As we all know, Secretary Tommy Thompson announced the vision/plan for the transformation the Public Health Service Commissioned Corps on July 3, 2003. The intention of the transformation is to enable the Corps to respond more quickly and effectively to public health emergencies and to better address pressing public health needs, such as service in underserved and remote assignments. The need for transformation is further supported with the recent updating of the National Response Plan (NRP) and the new Catastrophic Incident Annex to the NRP. In both plans the Department of Health and Human Services is designated as the Primary Agency for public health and medical services. Using worse case planning analysis, a catastrophic event could require the immediate response of over 20,000 public health experts and direct care providers. Therefore, the Department needs to develop the professional human resources and infrastructure (e.g., force management) to rapidly identify and respond with the appropriate public health expertise (e.g., clinical and non-clinical; active duty Commissioned Corps, Inactive Reserve Corps, and Civil Servants). Clearly the Public Health Service Commissioned Corps would be a vital and significant component of this response capability.

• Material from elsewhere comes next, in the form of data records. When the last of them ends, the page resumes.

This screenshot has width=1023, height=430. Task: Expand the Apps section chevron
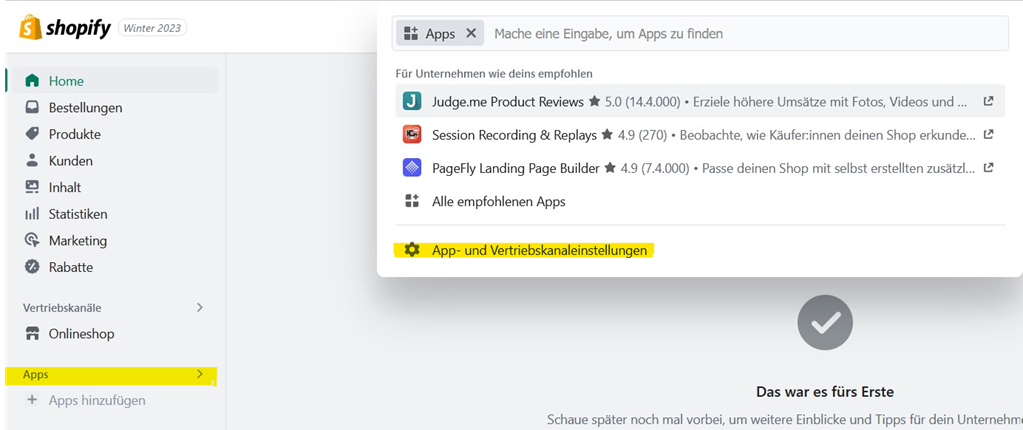pos(199,374)
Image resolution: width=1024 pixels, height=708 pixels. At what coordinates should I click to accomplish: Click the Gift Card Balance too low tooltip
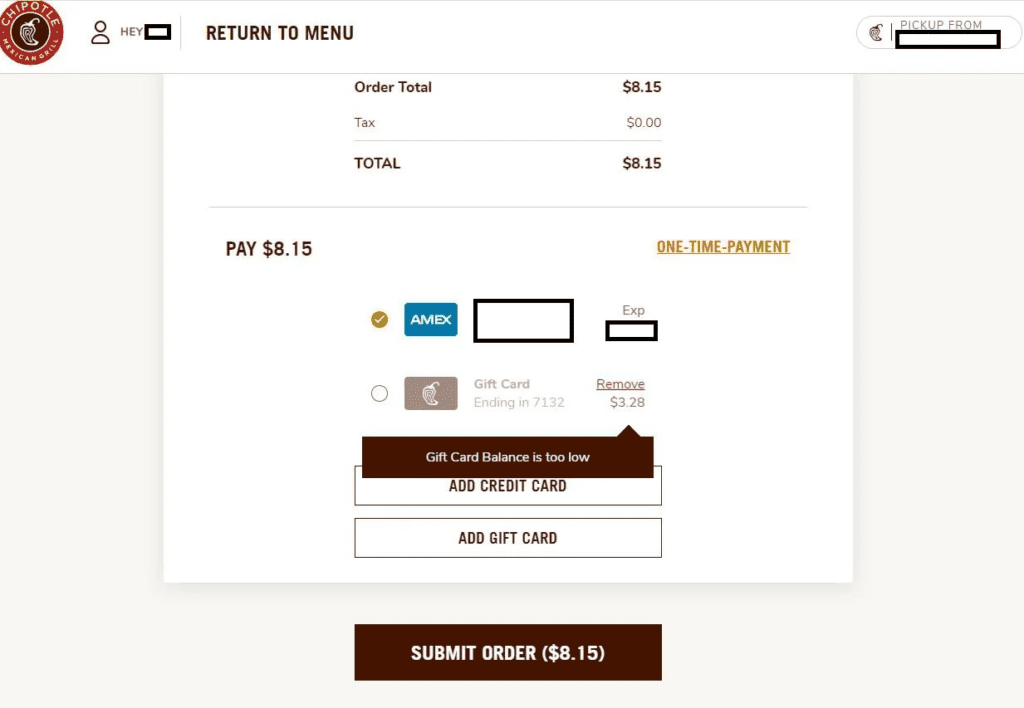click(507, 457)
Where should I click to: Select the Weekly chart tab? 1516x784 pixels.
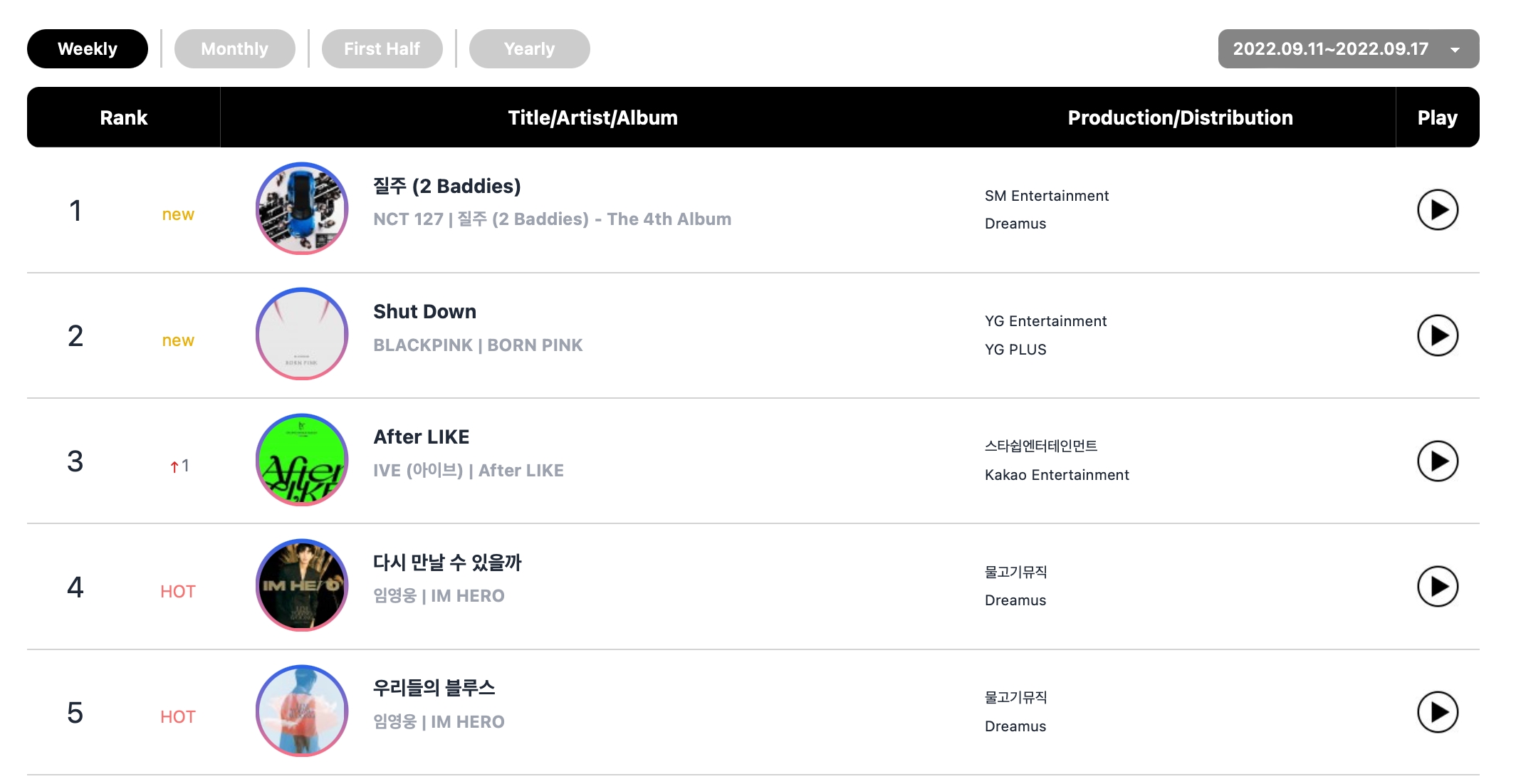pos(88,48)
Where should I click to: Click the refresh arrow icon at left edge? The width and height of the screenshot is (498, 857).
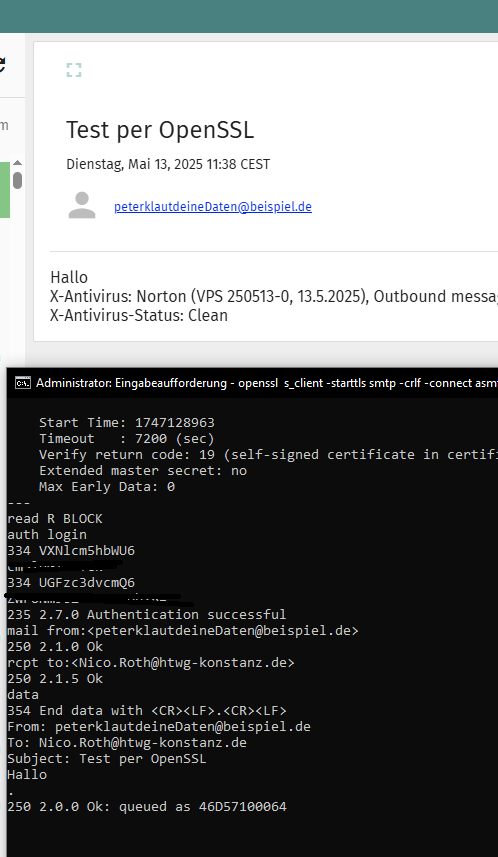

However, our national emergency readiness planning should not adversely impact the Department’s mission of meeting the unmet public health needs of our nation. This requires that the transformation of the Corps to support the various day-to-day public health activities of the agencies.
To assist the Department in developing the necessary options and plans to transform the Corps, the Office of Public Health and Science (OPHS) and the Office of the Surgeon General (OSG) have undertaken several activities. Last year, the Lewin Group was retained to assist in reviewing the current status and evaluate the current force management operations of the Commissioned Corps. Their activities have entailed the formation of focus groups that represented not only the officers of the Corps (junior, senior, and varying categories) but the agencies and other stakeholders (e.g., potential recruits and public health leadership outside of the Department). The focus group discussions and the Lewin Group’s own analysis are focusing on a broad range of Commissioned Corps operational issues (e.g., force management, recruiting, training).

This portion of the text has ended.